■ Tarefas propostas
(a) Responda com base no trecho sobre os livros de Andahazi, marcando cada resposta com o mesmo número da pergunta:
(i) Onde e em que ano aconteceu a reunião literária explorada em "As Piedosas"?
(ii) Quais gêneros esse livro mistura?
(iii) O que Andahazi satiriza em "El Príncipe"?
(b) Segundo o trecho sobre os livros de Andahazi, por que o romance de ambientação histórica deforma e altera os fatos? Responda em até três frases.
(c) Escreva a continuação do trecho sobre os livros de Andahazi, começando logo após a última frase.

■ Trecho apresentado
↓

A figura do protagonista no romance corresponde à de um marginal em seu tempo. O livro tem
ambientação histórica, mas fatos
são deformados e alterados em
pró do andamento do enredo.
Já em "As Piedosas" (Companhia das Letras, 98), o cenário histórico é outro, e Andahazi explora
uma reunião literária entre Lord
Byron, Percy e Mary Shelley, em
Villa Diodati, Genebra, em 1816.
Desse encontro sairiam as idéias
para a criação de obras como
"Frankenstein" (Mary Shelley). O
livro mistura literatura gótica e
policial, satirizando os lugares-comuns de ambos os gêneros,
além de apresentar um quadro tenebroso dos dramas individuais
que usualmente afligem os escritores: a inspiração, o plágio, a tradição, a traição etc.
Com "El Príncipe", Andahazi
repete a fórmula, satirizando o
próprio realismo mágico latino-americano, mostrando que este
tem muito a fazer para ser mais
interessante que a realidade.

↑

■ Dados disponíveis
↓

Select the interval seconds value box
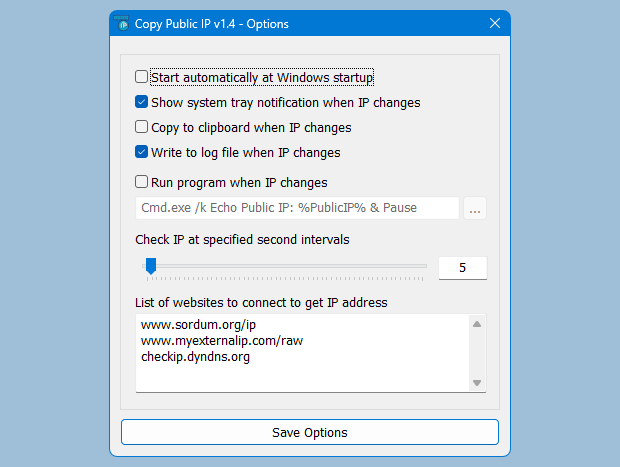620x467 pixels. (462, 267)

↑

■ Respostas dos exercícios
(a)
(i) Em Villa Diodati, Genebra, em 1816.
(ii) Literatura gótica e policial.
(iii) O próprio realismo mágico latino-americano.

(b) Os fatos são deformados e alterados em prol do andamento do enredo. Assim, a ambientação histórica fica subordinada às necessidades da trama.

(c)
O livro conta a história de um líder diabólico que, sem que seus
súditos conheçam nada de seu
passado e mesmo de suas idéias
políticas, é eleito presidente de
um país imaginário.
O presidente recebe instruções
de um "orientador espiritual",
que podemos identificar como a
"voz" de Maquiavel, com o nome
de Huáscar Molina Viracocha, figura que toma diferentes formatos em suas aparições, podendo
ser um cacto ou mesmo a figura
de Carlos Gardel.
O líder tem características de
presidentes contemporâneos e ditadores recentes da América Latina e sua principal marca é a de esconder suas intenções, que na
verdade não existem, e impingir o
medo por dons mágicos, como
voar ou lançar pragas.
Não faltam ministros alados
nem cachorros que tomam posse
da cidade como seres humanos,
nem metáforas políticas, como a
do líder da oposição que cai num
sono eterno assim que consegue
chegar ao poder.
Assim como "Amor Para Sempre", de Ian McEwan, ou "A Jangada de Pedra", de José Saramago, para não citar "Memórias Póstumas de Brás Cubas", de Machado de Assis, "El Príncipe" inscreve-se na tradição de livros com
primeiros capítulos que quase
roubam a cena do conjunto, praticamente trazendo seu clímax
para a introdução.
No livro de Andahazi, este descreve um balé aéreo da cúpula
presidencial sobre uma atônita cidade -que poderíamos identificar como Buenos Aires, São Paulo, Santiago etc.
(SYLVIA COLOMBO)
El Príncipe
Autor: Federico Andahazi
Editora: Planeta (importado)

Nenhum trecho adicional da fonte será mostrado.